Restrictions chinoises sur les importations de bœuf australien entre 2020-2024 : des sanctions politiques qui n’ont pas laissé de traces durables

En avril 2026, la revue Agribusiness a publié un article qui analyse l’impact, sur les échanges commerciaux, des restrictions chinoises à l’importation de viande de bœuf en provenance d’Australie, mises en place en 2020 et levées en 2024.

Alors que la Chine était en 2019 la première destination du bœuf australien, captant un quart de ses exportations (figure), elle a suspendu l’agrément de quatre transformateurs majeurs en mai 2020. Les raisons officiellement avancées tiennent à des problèmes d’étiquetage, mais des chercheurs voient dans cette décision des représailles diplomatiques en réponse à des appels australiens à enquêter sur les origines de la covid-19. Dans les 12 mois suivants, cette mesure a été étendue pour inclure sept des plus grands transformateurs de bœuf du pays. Ces entreprises représentaient environ un tiers des exportations totales de bœuf australien vers la Chine au moment de la suspension.
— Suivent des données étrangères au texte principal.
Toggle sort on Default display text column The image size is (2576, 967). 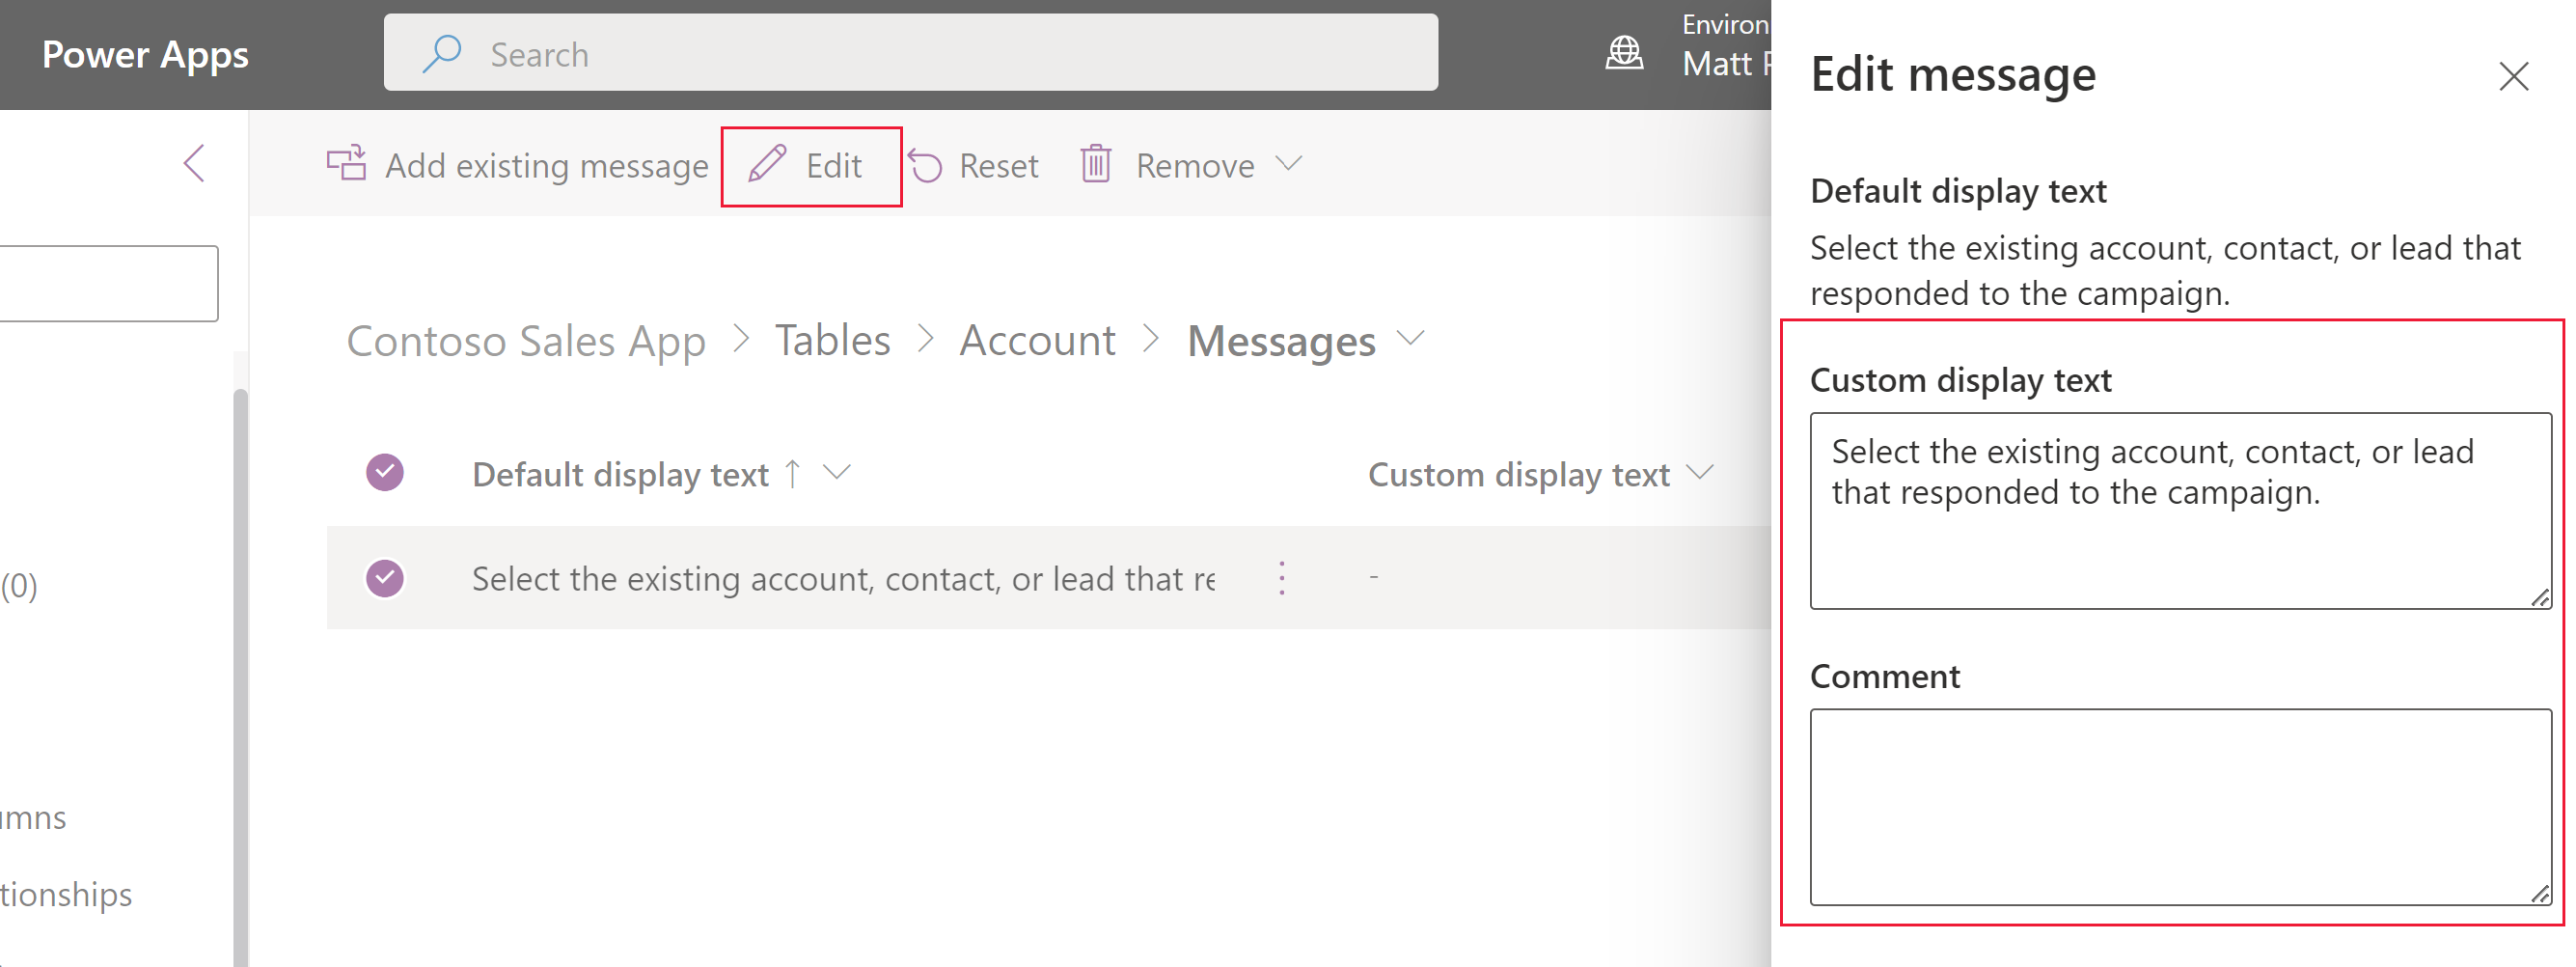point(791,474)
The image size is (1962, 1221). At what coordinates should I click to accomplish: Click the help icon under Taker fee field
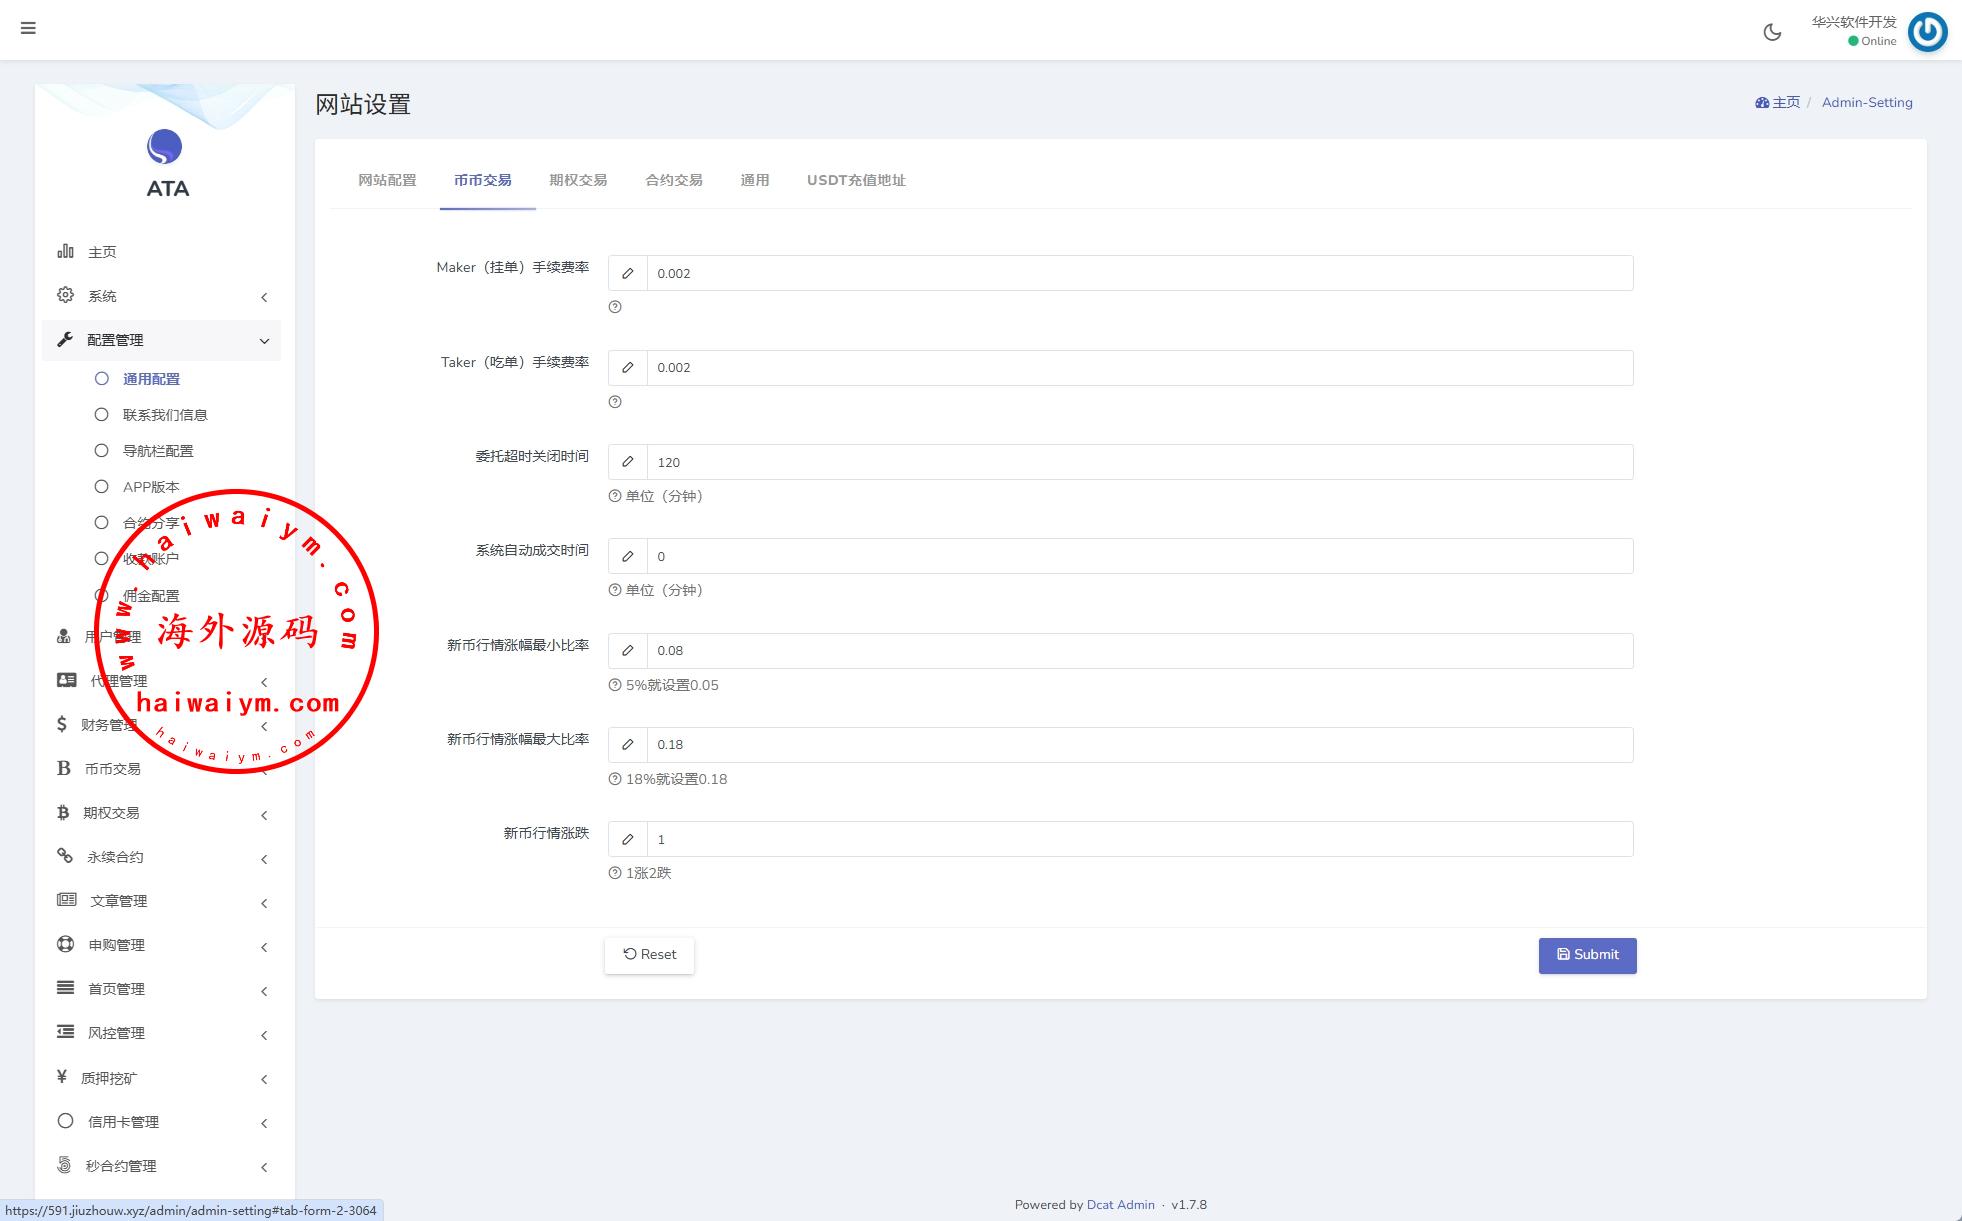point(615,402)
Part de la Chine au sein des exportations de viande bovine australienne en 2019 (a) et part de la viande bovine australienne dans les importations de viande bovine chinoises (b), en 2019
Source : Agribusiness

Les auteurs ont cherché à voir si les interdictions d’importation basées sur des raisons politiques laissaient des traces durables dans les échanges commerciaux, ou si le commerce rebondissait rapidement une fois les restrictions levées. En utilisant les données de la base UNComtrade, de janvier 2018 à mai 2025, ils ont modélisé l’effet de trois phases : l’interdiction initiale (mai 2020), la levée partielle (mai 2024) et la levée totale (décembre 2024).

L’interdiction imposée en mai 2020 a entraîné une chute brutale de près de 60 % de la valeur et du volume des exportations de bœuf australien vers la Chine. Ces pertes ont concerné majoritairement la viande congelée. L’assouplissement des mesures a favorisé une reprise très modeste du commerce. En revanche, la levée totale des restrictions a provoqué un vif rebond, ce qui a permis de récupérer l’essentiel des parts de marché initialement perdues, en seulement quelques mois (figure). Le bœuf frais a rebondi plus rapidement que le bœuf congelé, ce dernier étant plus dépendant d’infrastructures de chaîne du froid et d’investissements à long terme, qui s’étaient érodés lors de la rupture des liens commerciaux.

Évolution du commerce de viande de bœuf entre l’Australie et la Chine, entre 2018 et 2025
 
Source : Agribusiness

Les interdictions fondées sur des risques sanitaires créent une méfiance durable chez les consommateurs. Mais selon les auteurs, en cas d’interdictions motivées par des raisons politiques, les conséquences commerciales disparaissent une fois les restrictions totalement levées.